*EXERCISE DESCRIPTION*
Copy out every line of the data where the word "agent" is found.

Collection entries
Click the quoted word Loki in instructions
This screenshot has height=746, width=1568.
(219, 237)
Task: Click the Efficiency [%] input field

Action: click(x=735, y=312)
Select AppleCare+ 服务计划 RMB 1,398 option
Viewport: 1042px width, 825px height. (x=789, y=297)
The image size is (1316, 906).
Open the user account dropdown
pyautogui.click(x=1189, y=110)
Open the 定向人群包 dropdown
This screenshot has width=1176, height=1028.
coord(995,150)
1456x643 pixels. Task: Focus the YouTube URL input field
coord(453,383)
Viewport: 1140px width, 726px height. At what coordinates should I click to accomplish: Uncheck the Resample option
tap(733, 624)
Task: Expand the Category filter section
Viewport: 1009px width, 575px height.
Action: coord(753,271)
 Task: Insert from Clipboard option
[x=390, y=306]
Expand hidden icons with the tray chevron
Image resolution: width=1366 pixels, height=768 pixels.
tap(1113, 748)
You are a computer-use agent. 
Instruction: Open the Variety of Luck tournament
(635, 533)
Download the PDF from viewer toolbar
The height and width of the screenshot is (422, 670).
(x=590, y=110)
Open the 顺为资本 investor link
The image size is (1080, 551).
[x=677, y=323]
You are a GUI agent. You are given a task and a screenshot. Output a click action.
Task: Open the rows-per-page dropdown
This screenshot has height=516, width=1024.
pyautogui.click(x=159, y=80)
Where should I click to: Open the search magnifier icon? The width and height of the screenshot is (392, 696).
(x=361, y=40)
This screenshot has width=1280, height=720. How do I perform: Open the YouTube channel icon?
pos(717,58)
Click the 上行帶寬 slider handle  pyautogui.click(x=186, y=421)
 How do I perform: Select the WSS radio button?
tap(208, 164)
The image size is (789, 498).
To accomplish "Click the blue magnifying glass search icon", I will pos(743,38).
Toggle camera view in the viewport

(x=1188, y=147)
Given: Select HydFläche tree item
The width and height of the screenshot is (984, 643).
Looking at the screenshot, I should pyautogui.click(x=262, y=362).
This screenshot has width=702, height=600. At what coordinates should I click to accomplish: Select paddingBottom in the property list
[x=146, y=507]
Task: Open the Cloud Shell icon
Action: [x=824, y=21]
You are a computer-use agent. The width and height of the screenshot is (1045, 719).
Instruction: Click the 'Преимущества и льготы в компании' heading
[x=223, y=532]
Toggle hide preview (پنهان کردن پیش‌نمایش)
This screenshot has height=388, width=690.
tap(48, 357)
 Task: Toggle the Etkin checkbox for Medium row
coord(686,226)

*COMPLETED TASK*
You are a computer-use agent. 
You are a GUI agent. You are given a task and a screenshot. Output a click action.
You are a computer-use agent. The width and height of the screenshot is (1045, 719).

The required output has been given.